# DATASET ENTRIES
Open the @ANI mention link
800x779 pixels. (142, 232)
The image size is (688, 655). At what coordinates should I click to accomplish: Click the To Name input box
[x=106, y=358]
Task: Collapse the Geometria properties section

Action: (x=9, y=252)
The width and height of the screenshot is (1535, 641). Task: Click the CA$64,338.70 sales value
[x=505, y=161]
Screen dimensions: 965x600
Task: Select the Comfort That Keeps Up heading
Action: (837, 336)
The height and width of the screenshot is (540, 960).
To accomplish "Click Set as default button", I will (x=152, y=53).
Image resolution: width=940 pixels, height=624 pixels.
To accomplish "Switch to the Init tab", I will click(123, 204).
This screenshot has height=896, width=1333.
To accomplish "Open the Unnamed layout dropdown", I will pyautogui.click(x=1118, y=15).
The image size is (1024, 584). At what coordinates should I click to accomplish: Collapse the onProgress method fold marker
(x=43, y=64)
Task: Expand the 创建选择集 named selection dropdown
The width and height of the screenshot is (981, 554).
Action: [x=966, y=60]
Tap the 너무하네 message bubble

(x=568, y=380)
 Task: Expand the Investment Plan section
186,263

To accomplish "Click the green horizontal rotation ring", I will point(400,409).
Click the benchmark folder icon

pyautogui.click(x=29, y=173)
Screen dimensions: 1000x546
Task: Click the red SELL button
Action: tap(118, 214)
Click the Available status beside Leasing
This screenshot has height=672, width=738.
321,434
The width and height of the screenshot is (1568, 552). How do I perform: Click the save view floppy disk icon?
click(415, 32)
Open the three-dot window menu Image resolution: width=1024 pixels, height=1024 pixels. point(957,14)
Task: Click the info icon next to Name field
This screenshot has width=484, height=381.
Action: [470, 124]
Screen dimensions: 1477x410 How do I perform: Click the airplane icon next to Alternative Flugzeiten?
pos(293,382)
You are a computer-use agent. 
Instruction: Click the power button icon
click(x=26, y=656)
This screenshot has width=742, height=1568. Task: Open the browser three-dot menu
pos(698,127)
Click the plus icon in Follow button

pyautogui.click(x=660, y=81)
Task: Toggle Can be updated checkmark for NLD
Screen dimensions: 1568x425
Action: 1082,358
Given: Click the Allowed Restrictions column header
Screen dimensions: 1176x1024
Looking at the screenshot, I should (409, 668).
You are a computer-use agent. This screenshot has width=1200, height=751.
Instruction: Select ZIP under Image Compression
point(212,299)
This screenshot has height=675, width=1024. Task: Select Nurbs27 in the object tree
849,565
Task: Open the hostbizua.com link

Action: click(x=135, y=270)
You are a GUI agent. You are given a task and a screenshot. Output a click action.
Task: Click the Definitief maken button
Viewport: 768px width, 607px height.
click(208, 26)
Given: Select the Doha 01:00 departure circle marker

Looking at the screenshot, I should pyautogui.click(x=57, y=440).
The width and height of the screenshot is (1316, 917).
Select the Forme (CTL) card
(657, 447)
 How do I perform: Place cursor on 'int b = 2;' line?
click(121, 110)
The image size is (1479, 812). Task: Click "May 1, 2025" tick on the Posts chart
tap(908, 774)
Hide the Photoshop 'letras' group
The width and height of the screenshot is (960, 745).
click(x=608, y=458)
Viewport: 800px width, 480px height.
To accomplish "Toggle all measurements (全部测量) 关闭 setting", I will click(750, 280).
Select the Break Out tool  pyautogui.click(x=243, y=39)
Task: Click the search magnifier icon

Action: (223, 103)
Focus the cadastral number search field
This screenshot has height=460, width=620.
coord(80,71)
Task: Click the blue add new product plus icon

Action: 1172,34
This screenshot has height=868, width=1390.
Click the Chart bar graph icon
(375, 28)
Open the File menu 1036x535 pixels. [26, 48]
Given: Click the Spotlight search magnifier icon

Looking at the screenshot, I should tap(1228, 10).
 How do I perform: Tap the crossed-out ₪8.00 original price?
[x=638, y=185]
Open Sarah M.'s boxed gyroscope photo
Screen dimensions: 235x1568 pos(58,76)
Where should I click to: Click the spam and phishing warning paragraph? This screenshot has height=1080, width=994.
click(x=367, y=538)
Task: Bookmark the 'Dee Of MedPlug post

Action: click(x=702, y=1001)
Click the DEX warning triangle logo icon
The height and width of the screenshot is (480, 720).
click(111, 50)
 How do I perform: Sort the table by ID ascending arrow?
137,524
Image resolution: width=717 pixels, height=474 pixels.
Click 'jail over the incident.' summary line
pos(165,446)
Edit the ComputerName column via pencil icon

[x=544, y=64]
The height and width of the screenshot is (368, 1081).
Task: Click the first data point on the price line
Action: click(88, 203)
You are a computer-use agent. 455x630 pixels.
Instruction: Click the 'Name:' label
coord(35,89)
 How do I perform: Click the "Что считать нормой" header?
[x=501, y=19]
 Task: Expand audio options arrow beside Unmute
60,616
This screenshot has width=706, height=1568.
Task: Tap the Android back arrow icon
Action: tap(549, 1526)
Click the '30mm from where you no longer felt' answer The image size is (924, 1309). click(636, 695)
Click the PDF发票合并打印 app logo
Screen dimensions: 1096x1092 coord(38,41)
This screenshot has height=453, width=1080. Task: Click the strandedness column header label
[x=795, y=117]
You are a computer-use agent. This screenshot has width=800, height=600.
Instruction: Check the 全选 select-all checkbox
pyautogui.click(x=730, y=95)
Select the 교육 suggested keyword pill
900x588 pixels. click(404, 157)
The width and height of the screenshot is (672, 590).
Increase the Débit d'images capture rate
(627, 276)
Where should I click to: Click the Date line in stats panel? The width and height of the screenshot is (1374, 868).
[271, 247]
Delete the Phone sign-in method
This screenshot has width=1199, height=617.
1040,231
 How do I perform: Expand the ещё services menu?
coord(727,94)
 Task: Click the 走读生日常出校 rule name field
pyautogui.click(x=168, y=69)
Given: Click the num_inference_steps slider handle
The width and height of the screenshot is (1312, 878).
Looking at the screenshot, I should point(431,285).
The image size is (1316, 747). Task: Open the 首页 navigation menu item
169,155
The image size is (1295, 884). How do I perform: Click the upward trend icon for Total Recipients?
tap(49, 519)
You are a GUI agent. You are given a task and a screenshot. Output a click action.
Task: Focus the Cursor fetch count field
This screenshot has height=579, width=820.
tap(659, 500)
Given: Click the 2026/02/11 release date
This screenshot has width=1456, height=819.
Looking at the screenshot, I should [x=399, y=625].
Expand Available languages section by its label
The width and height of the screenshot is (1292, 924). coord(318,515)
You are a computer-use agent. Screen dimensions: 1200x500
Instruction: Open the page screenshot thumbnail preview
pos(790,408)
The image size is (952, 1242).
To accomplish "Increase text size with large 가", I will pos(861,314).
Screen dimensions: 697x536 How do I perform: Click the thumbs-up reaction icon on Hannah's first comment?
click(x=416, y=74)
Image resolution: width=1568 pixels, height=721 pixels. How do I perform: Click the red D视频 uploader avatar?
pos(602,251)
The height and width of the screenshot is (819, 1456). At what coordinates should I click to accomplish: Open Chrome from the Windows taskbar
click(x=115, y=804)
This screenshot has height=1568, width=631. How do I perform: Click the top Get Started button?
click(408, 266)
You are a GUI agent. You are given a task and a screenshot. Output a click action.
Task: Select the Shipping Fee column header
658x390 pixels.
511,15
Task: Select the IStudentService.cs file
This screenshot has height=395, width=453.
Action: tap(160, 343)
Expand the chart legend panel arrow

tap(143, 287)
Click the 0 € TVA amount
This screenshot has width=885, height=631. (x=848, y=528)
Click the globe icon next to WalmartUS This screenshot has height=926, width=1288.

# WHAT THE EXERCISE ASKS
Would you please return every line in the listing where "dropdown" shows up?

# SOLVED PROBLEM
To accomplish "Open the Unnamed layout dropdown", I will pyautogui.click(x=1118, y=15).
Task: Expand the 创建选择集 named selection dropdown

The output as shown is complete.